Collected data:

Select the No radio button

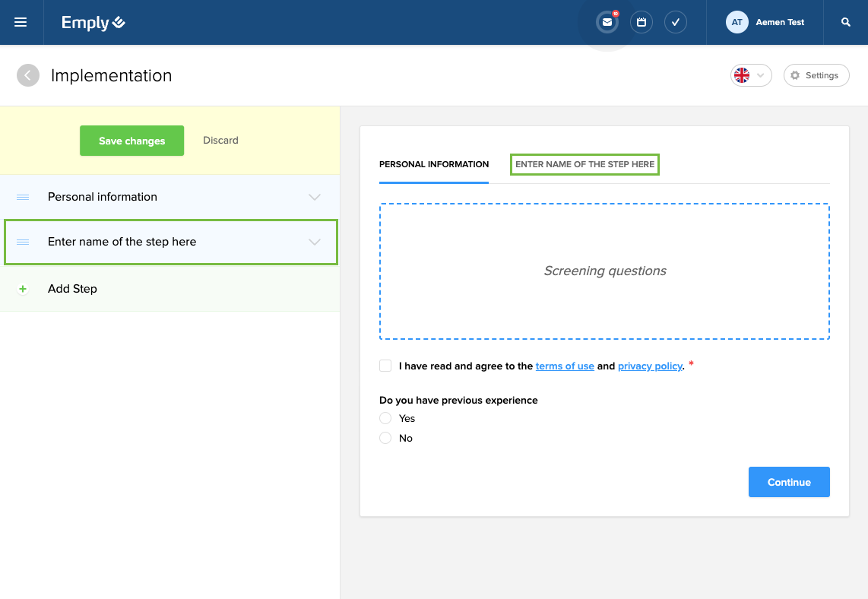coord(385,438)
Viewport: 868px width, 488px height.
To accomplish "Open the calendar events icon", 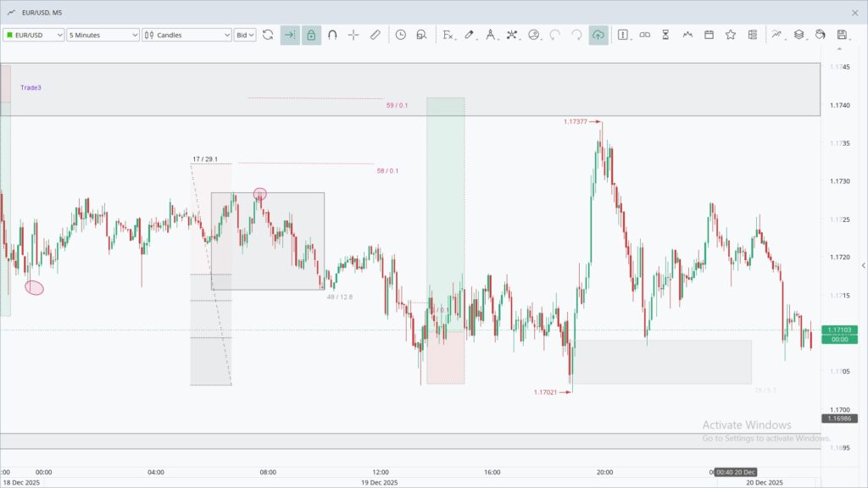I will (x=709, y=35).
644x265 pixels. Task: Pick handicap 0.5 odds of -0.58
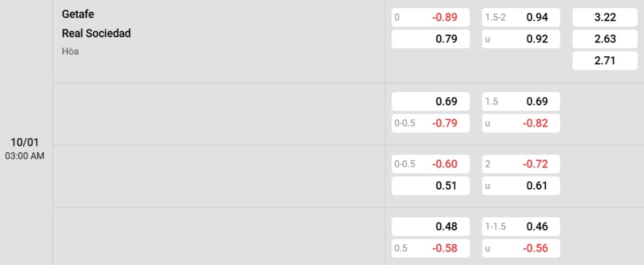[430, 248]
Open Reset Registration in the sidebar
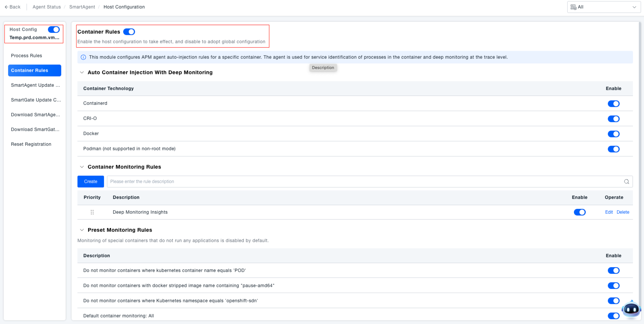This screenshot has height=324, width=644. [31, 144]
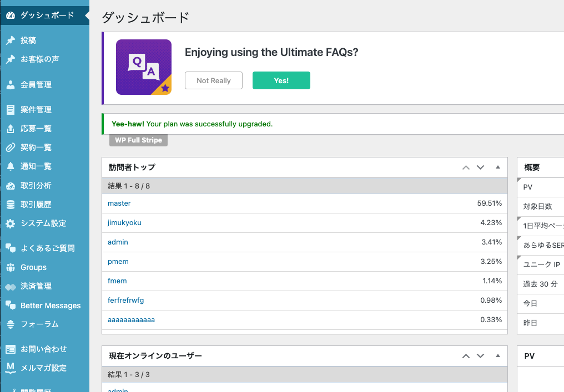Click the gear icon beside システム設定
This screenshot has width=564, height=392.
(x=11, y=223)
--
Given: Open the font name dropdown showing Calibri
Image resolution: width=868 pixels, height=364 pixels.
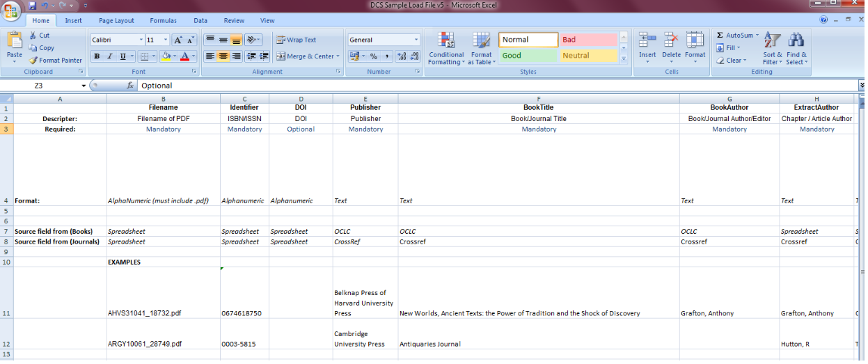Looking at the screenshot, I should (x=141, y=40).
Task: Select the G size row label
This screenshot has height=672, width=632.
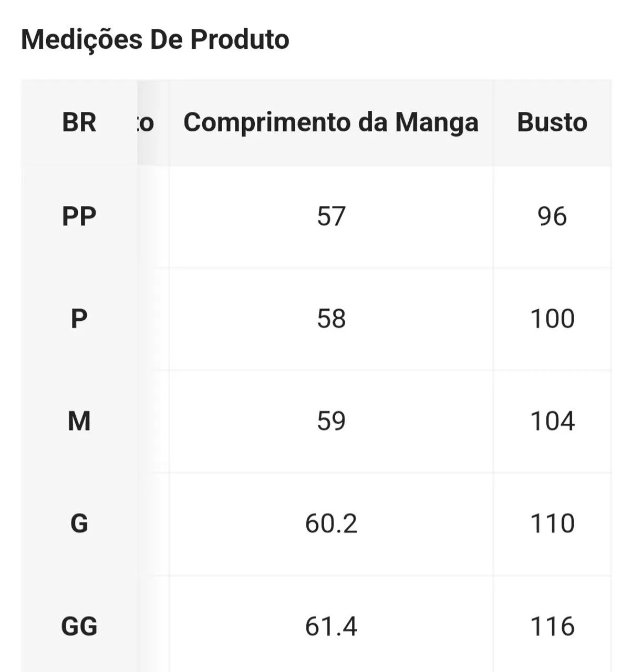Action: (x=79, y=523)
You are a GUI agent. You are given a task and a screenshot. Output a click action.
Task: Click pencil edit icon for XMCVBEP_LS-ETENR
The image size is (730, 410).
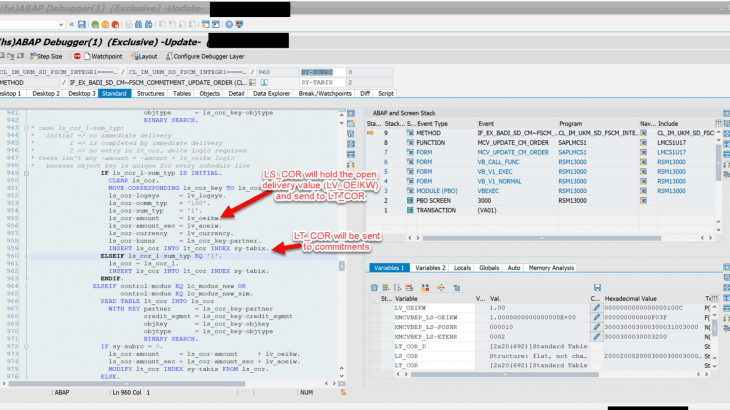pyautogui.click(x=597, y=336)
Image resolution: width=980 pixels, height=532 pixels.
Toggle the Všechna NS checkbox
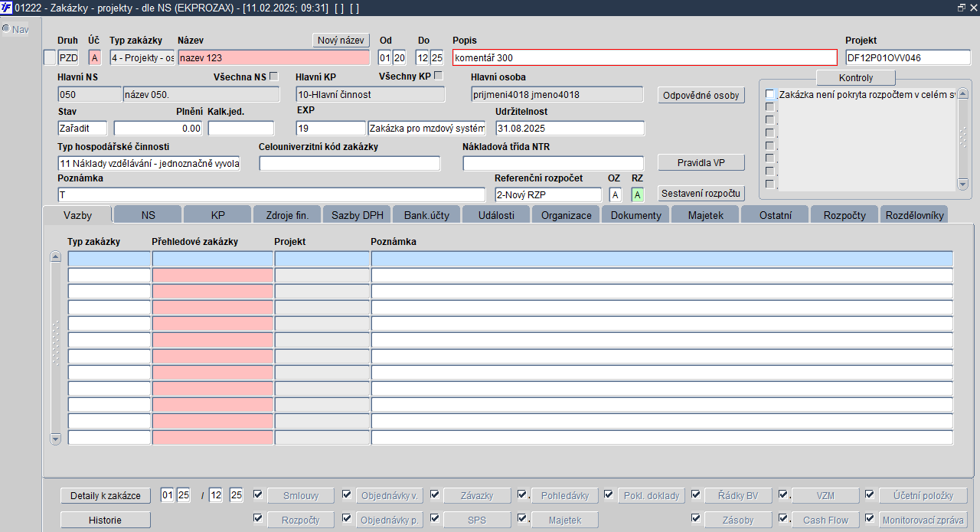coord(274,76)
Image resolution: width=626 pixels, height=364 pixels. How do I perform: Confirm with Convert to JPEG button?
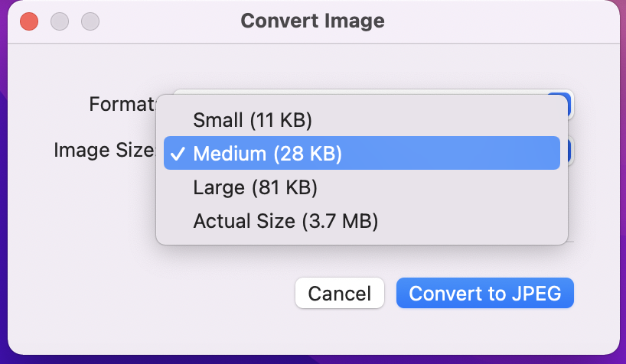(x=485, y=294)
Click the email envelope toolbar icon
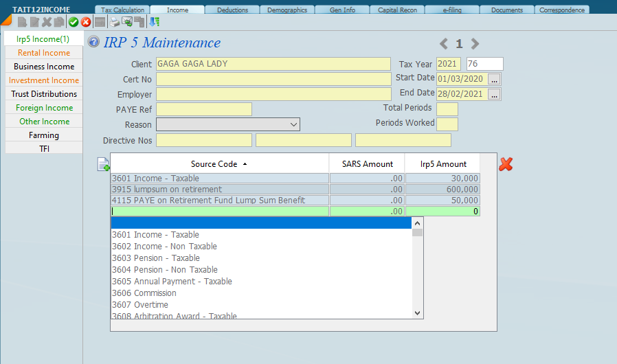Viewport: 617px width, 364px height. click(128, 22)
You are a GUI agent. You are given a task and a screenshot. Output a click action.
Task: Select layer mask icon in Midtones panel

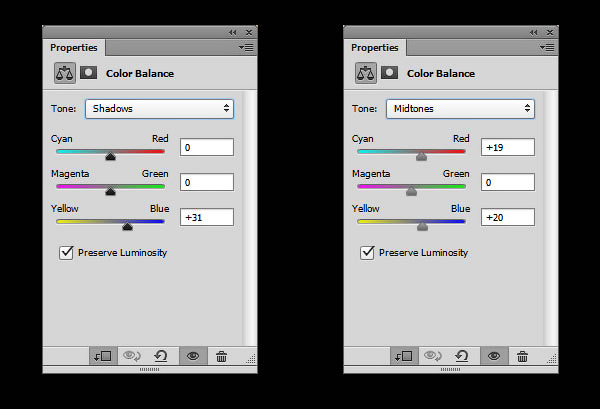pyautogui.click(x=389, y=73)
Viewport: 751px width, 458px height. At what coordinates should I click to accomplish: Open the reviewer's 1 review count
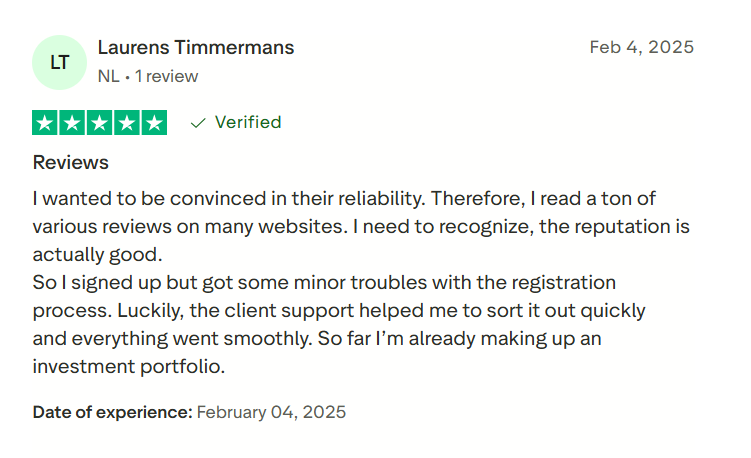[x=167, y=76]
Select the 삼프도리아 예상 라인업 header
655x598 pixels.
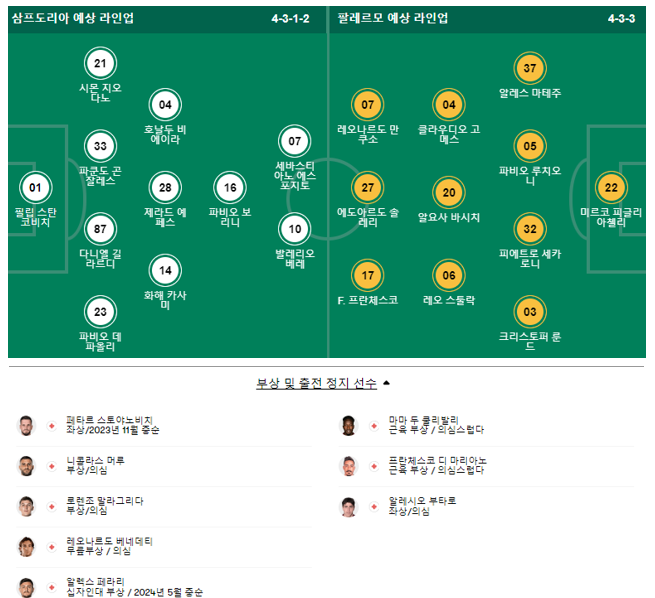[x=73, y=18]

**WORK ORDER:** Those lines of the records above that run from the one containing "Task: Select the G size row label" through the one containing "Task: Click pencil" should be returned exactly, with no pictures among them.

**OUTPUT BELOW:**
Task: Select the G size row label
This screenshot has height=672, width=632.
Action: (x=79, y=523)
You are a GUI agent. You are given a task and a screenshot. Output a click action.
Task: Click pencil edit icon for XMCVBEP_LS-ETENR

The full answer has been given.